Down payment and closing costs will be around $75,000 give or take at time of purchase. Just so ya know.

The investor will obtain a $268,000 loan at acquisition. If he banks the cash flow, saving it for when it’s time to sell/exchange the property, his loan balance at the end of say, a five year holding period will be a tad over $239,000. He’ll have accumulated, let’s be forgiving here, a bit over $46,000 — after all interest received, minus all taxes paid. Close enough for horseshoes, OK?

After costs of sale/exchange his net proceeds, assuming an annual appreciation rate of 3.5% for five years, would be approximately $127,000. Add to that the accumulated cash flow of $46,000 and he’ll be moving up with a total of 173,000 or so.

Mercedes concept car

On the other hand, if he takes my advice and uses his cash flow to make annual principal pay downs, his loan balance after the same five years will be just a pinch less than $189,000. This would result in net proceeds from his sale/exchange of $177,000ish. Well, blow me down Olive, what a surprise. Apparently the smooth pated one has spoken too soon. What will I tell him to do? (I’ve found it’s usually a good thing to build up the drama at this point.)

First of all, the difference of a lousy $4,000 over five years doesn’t float my boat much.

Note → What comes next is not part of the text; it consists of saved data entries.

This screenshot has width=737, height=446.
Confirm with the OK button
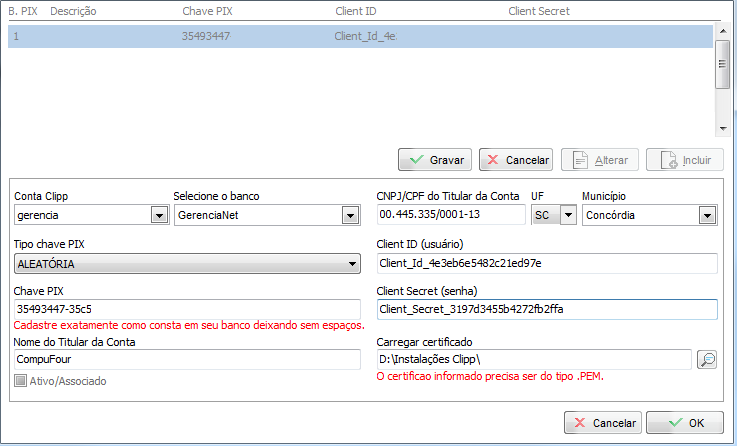[x=684, y=423]
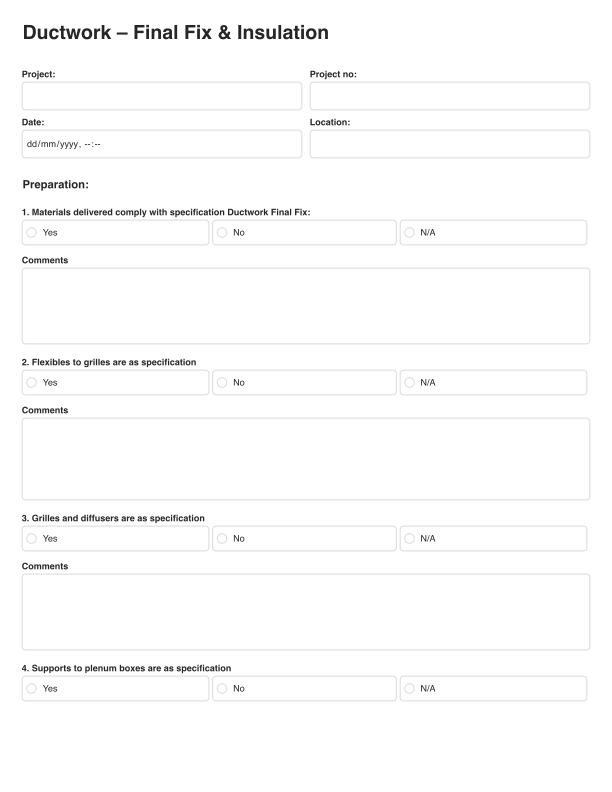Image resolution: width=612 pixels, height=792 pixels.
Task: Choose N/A for supports to plenum boxes
Action: (x=410, y=688)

How ’bout you? Nope, there’s gotta be another way. Ya gotta admit though, at first blush I bet ya thought for sure paying down the loan balance at 5.5% vs microscopic after tax bank savings was gonna be a whole lot better than kissin’ yer sister, right? Me too — which is why we do the dang analysis in the first place.

So now what?

We step back ‘n make a samich, maybe grab a Dr. Pepper, and ponder awhile. Not really, but I was hungry. :) Here’s what we’ll probably do.

Chevick

We know there’ll probably be $46,000 or so in accumulated cash flow after five years. (And NO, I’m not counting on exactly five years holding. My crystal ball still sucks as much as yours does.) We also learned in the first step of Purposeful Planning, (Where are you now?) that this investor saves about $15,000 annually, after taxes, from all income sources. That’s $75,000 in five years. Add $46,000 and he’ll have an additional $121,000 in cash to add to his sale/exchange proceeds. But why would we do that?

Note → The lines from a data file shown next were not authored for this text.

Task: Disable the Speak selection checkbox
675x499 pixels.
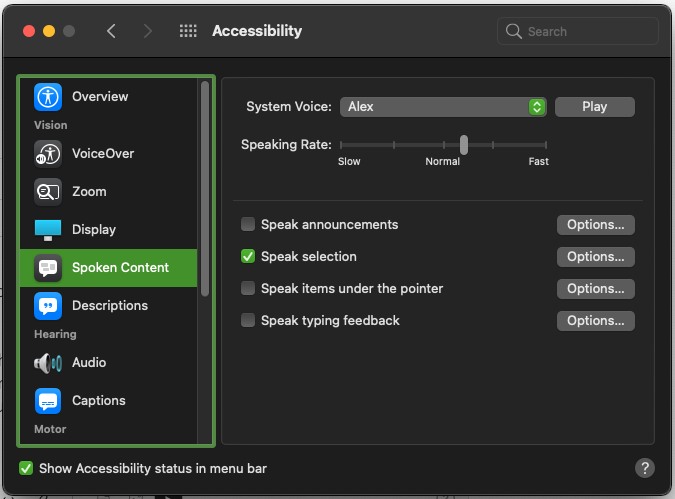Action: pos(248,257)
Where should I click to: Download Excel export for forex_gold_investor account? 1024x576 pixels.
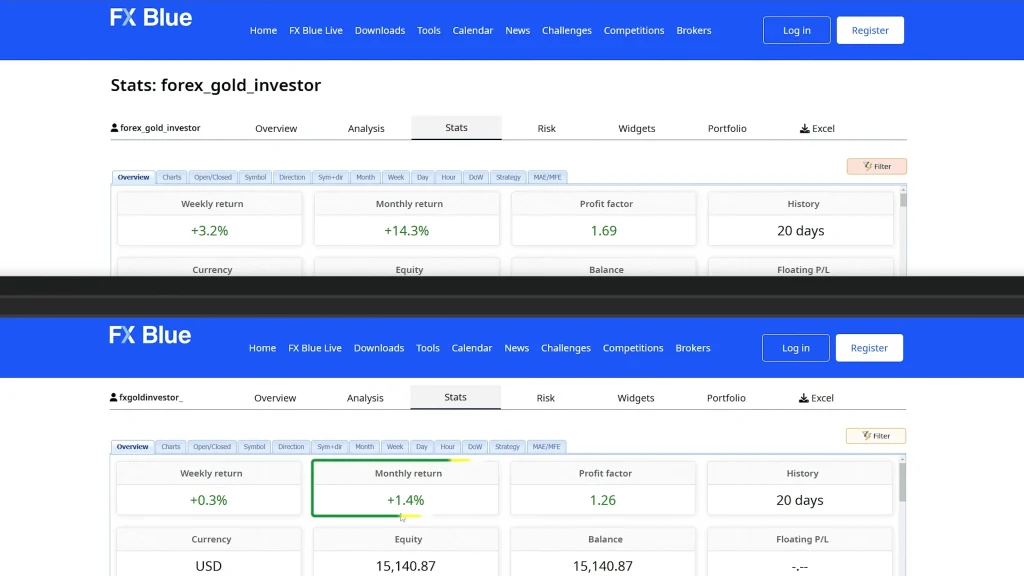pos(817,128)
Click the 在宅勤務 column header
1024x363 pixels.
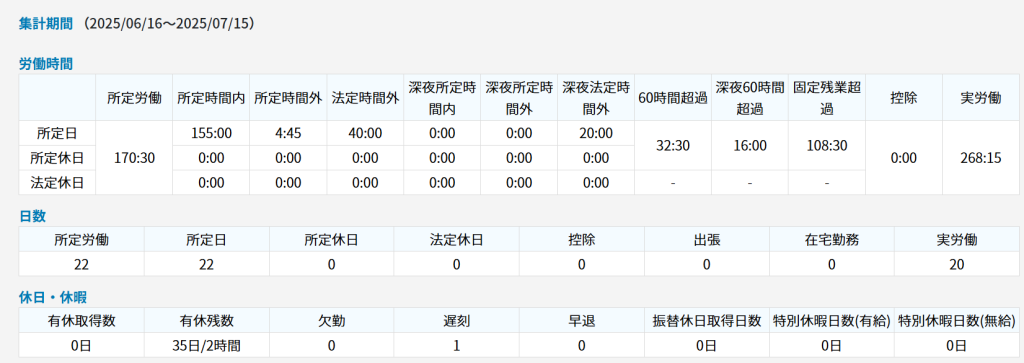coord(832,240)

Here’s the very cool Hollywood ending.

He’ll be able to buy at least $500,000 of additional property with that cash. And the best part? It won’t be saddled by five years of ‘Adjusted Basis’ baggage. What that means in plain English is this — his depreciable basis on the newly acquired property(s) with his savings plus his cash flows will be significantly higher than if he’d put all that money into paying his loan down. That is a crucial key to his long term Plan ‘cuz he already has far too much depreciation. How’s that, you ask?

Can you really have too much depreciation? Well, yes and no. Clear as mud?

Jet engine concept

Since the Internal Revenue Code allows you only $25,000/yr of depreciation to be used against your ordinary (job) income, the rest gathers dust on the shelf — year after year, after year. There’s a silver lining to that cloud though. At some point down the road, we’ll make the judgment call to take part or all of it off the shelf, dust it off, and — wait for it, here it comes — use it to offset capital gains. And yes, that means he’ll be able to pull tax free cash from a sale of some highly profitable property(s) ‘cuz way back in 2009 he made the decision to keep his impressive cash flow in the bank earning crappola after tax returns.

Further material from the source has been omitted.